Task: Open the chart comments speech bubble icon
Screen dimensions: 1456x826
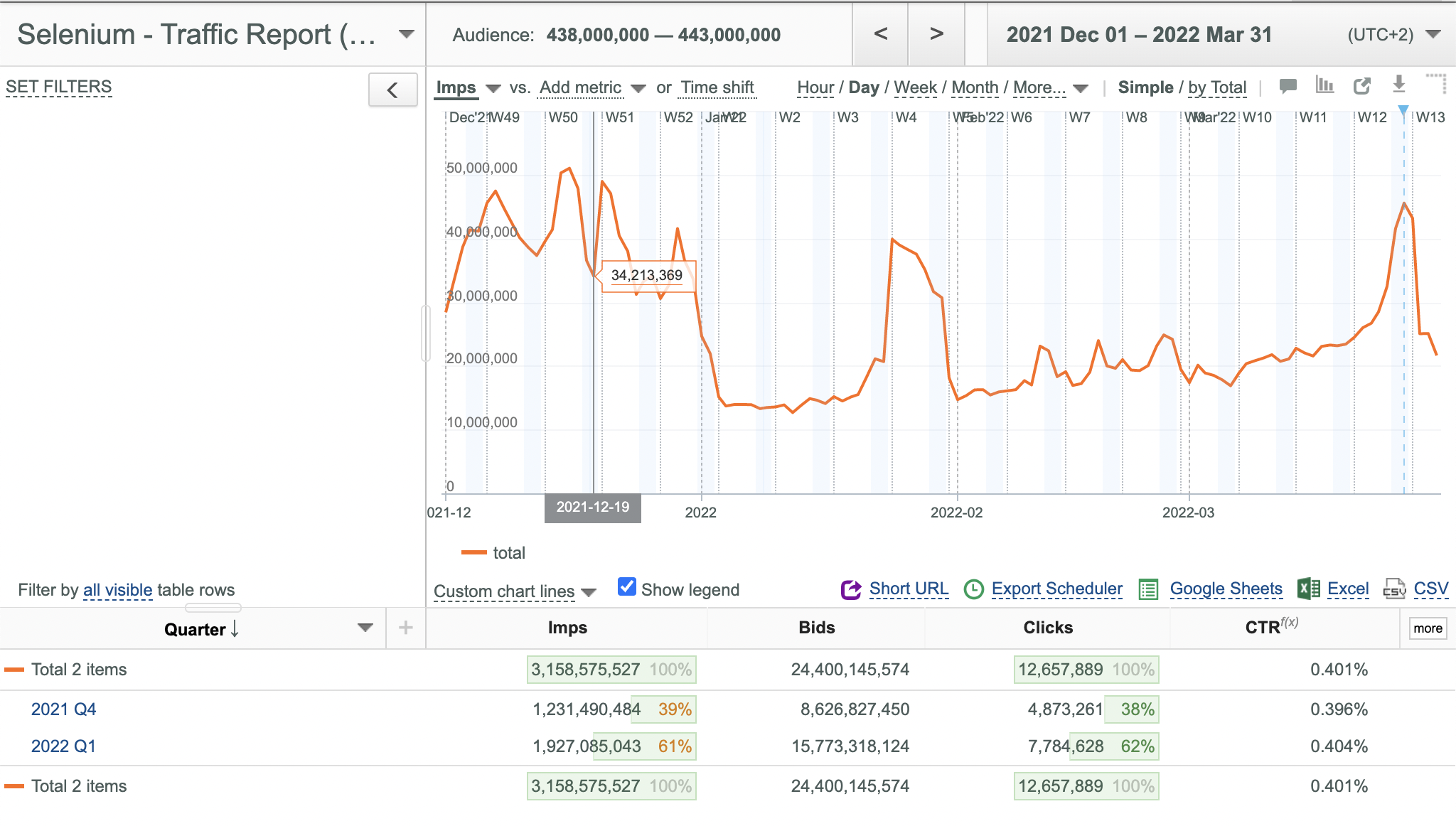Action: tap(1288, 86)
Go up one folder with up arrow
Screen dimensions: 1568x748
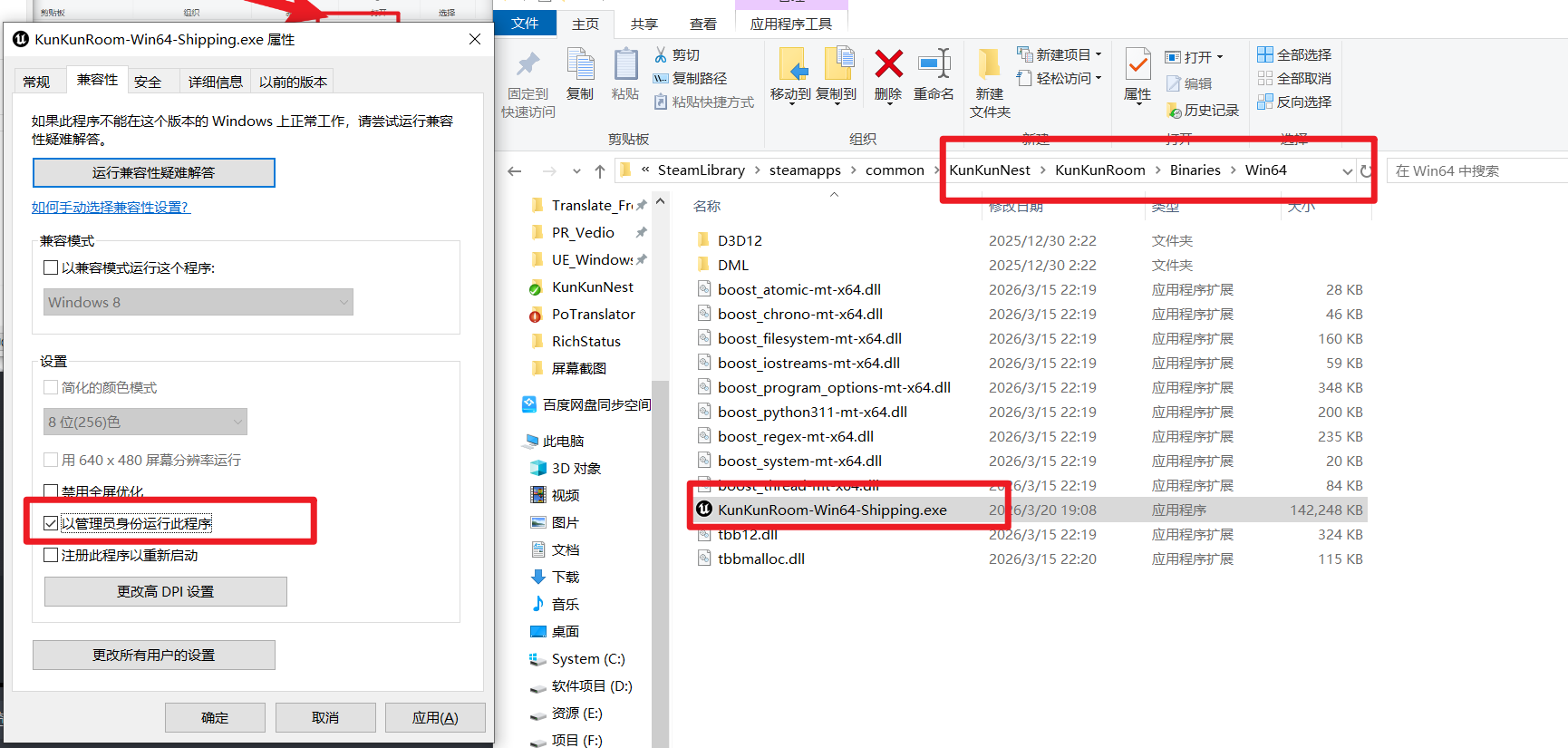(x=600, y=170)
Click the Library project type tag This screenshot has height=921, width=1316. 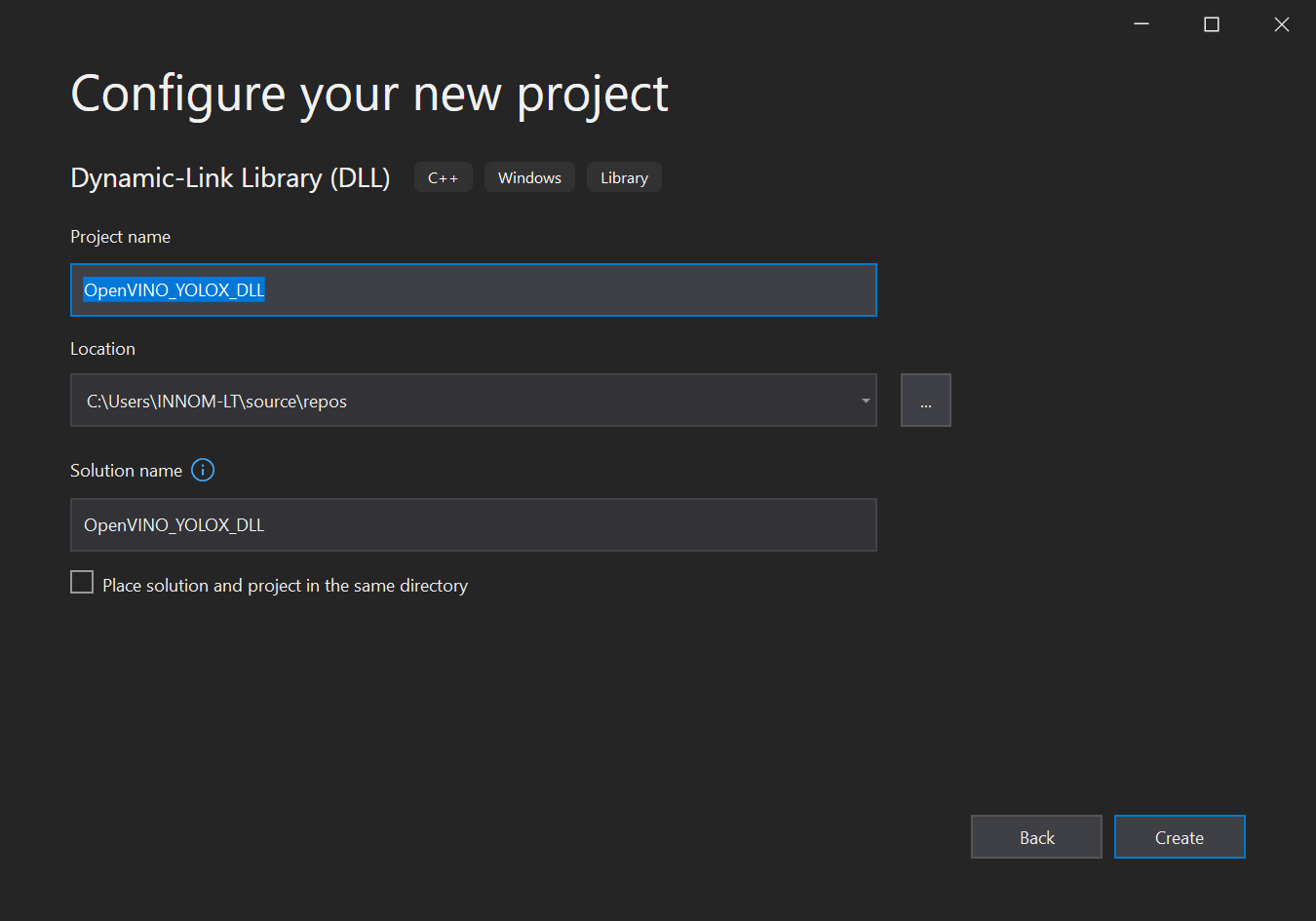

PROBLEM REQUIREMENTS
Reproduce every line of the material above word for word, omitting the pictures.

RESULT FOR THIS TASK
Task: Open the chart comments speech bubble icon
Screen dimensions: 1456x826
Action: tap(1288, 86)
Go up one folder with up arrow
Screen dimensions: 1568x748
(x=600, y=170)
Click the Library project type tag This screenshot has height=921, width=1316. 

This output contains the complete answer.